Early Wednesday, French military officials said that there was no doubt the wreckage was the remains of the missing plane.
Investigators have not yet formed an opinion on whether the plane broke up in the air or on impact with the ocean, Arslanian said.
Air France said it received a bomb threat for a flight between Buenos Aires and Paris on May 27, but a check of the aircraft proved negative and the flight proceeded.
France's Defence Ministry said there are no signs so far of terrorism in connection with the tragedy.
A full investigation will be conducted even if the black boxes are not found, he said. It's unclear how long the process would take.
Investigators are studying the four-year-old jetliner's maintenance records and there are no indications it had any problems before takeoff, said Arslanian.
It is also not yet clear if the chief pilot on the flight was at the controls when the plane crashed into the ocean, he added. Pilots on long-haul flights often take turns at the controls to remain alert.
Preliminary report by month's end
The accident agency will submit a preliminary report by the end of June, said Alain Bouillard, who is leading the probe.
French military spokesman Christophe Prazuck said France is moving the mission to recover the wreckage into a naval operation, which will include submarines to find the plane's two black boxes.
Some experts have said the remote area of the ocean, its depth and the weather in the region at this time of year could make the recovery effort one of the most difficult since the exploration of the sunken Titanic.

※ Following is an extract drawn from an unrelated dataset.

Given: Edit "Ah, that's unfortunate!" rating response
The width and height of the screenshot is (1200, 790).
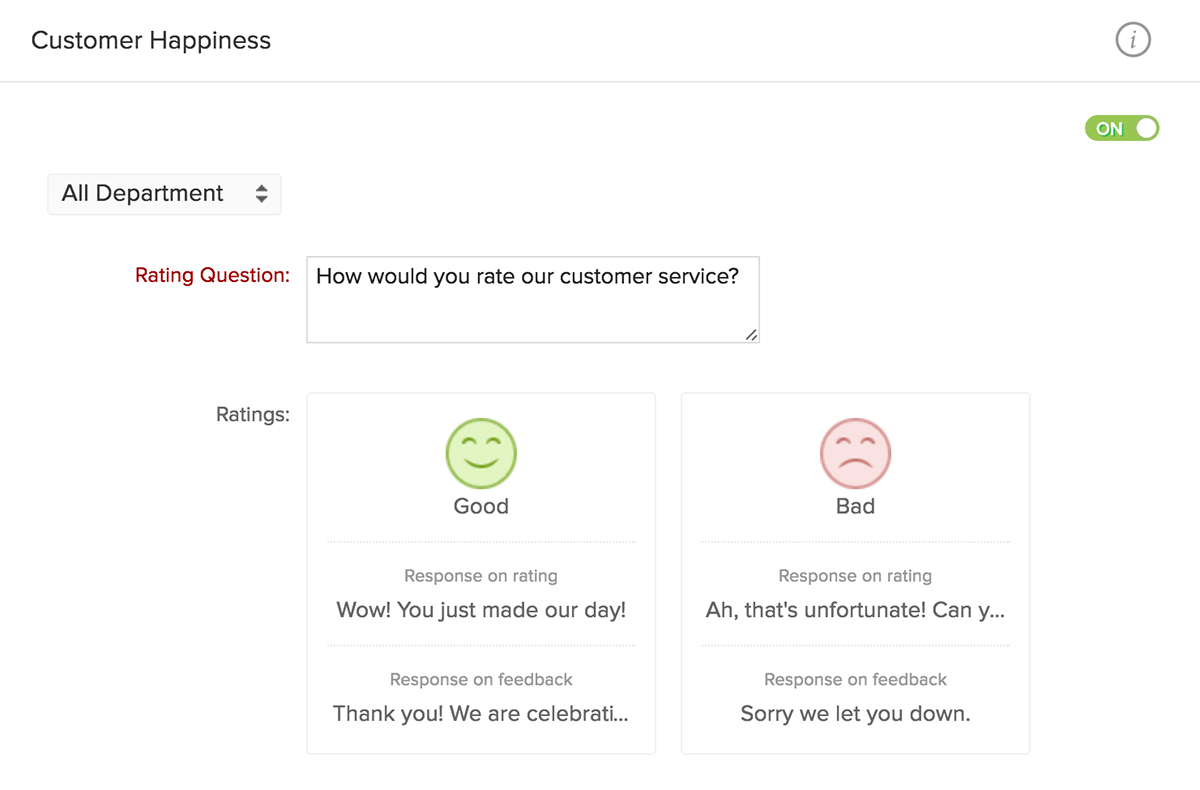Looking at the screenshot, I should coord(855,610).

In addition to French military aircraft that are patrolling the area, France has dispatched a research ship equipped with unmanned submarines that can reach a depth of 6,000 metres. The submersibles will be used to recover wreckage settling beneath the ocean's surface.

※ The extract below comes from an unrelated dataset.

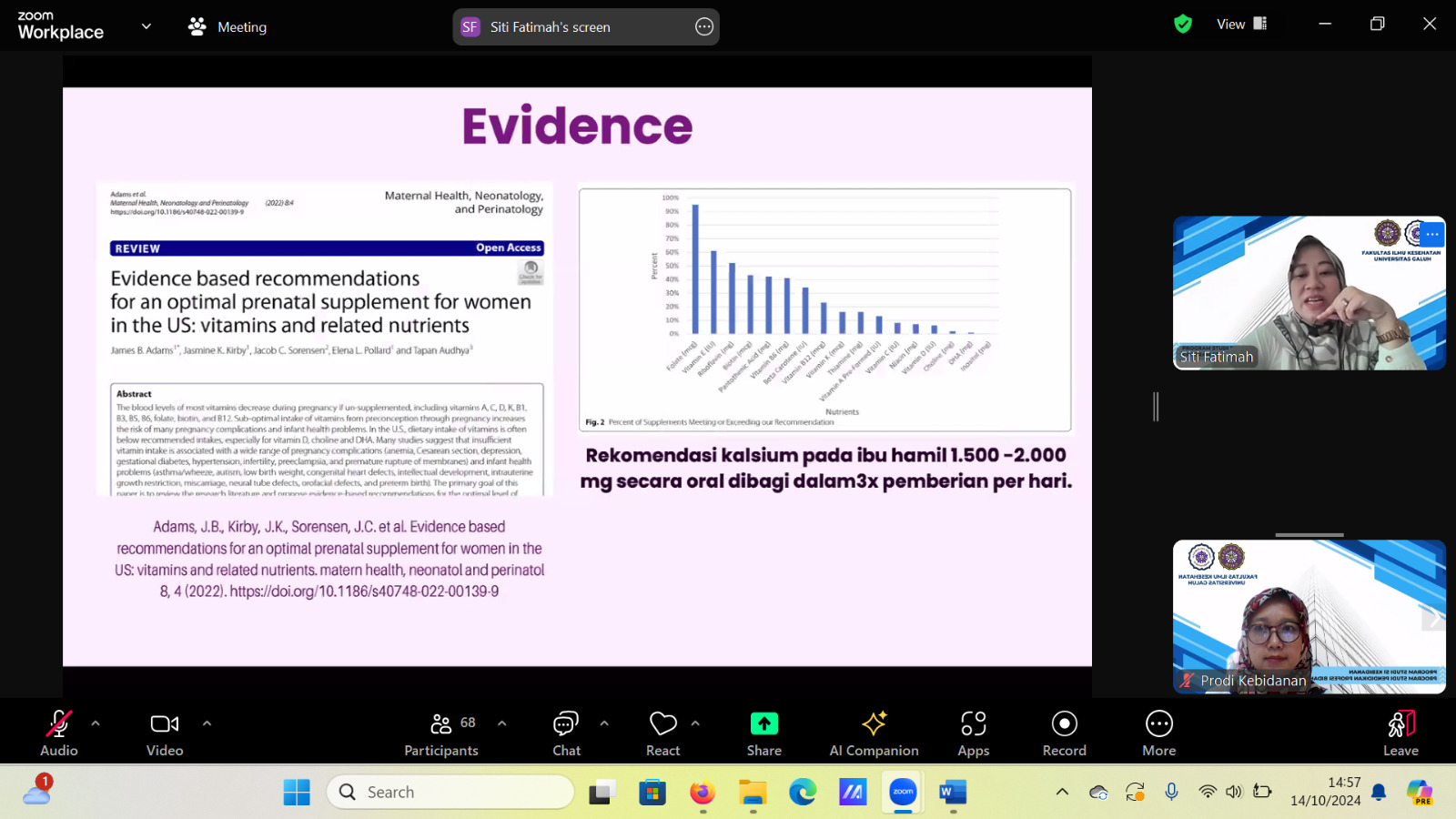
Task: Open AI Companion
Action: pos(874,732)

Four Brazilian navy ships carrying recovery equipment and divers are also en route to the wreckage.
A U.S. navy P-3C Orion surveillance plane — which can fly low over the ocean for 12 hours at a time and has radar and sonar designed to track submarines underwater — and a French AWACS radar plane are joining the operation.
If there are no survivors, as expected, it will be the world's deadliest commercial airline disaster since Nov. 12, 2001, when an American Airlines jetliner crashed in the New York City borough of Queens during a flight to the Dominican Republic, killing 265 people.
Aviation experts have said determining the cause of the crash will be challenging if the flight-data recorders are not recovered.
"I cannot rule out the possibility that we might end up with a finding that is relatively unsatisfactory in terms of certainty," Arslanian said.
Air France received an automatic message from the plane indicating an electrical circuit malfunction about four hours into the flight, at 10 p.m. ET on Sunday. The message came shortly after the flight crossed "through a thunderous zone with strong turbulence," Air France officials said.
Towering Atlantic storms
Some officials have speculated the plane may have been struck by lightning, but aviation experts have said that should not have been enough to bring down the aircraft.
Other potential causes include shifting winds and hail from towering thunderheads, a massive mechanical failure or a combination of other factors.
Meteorologists have speculated the aircraft might have faced winds as strong as 160 km/h created from a series of thunderstorms along the flight path.
Towering Atlantic storms are common this time of year near the equator — an area known as the intertropical convergence zone.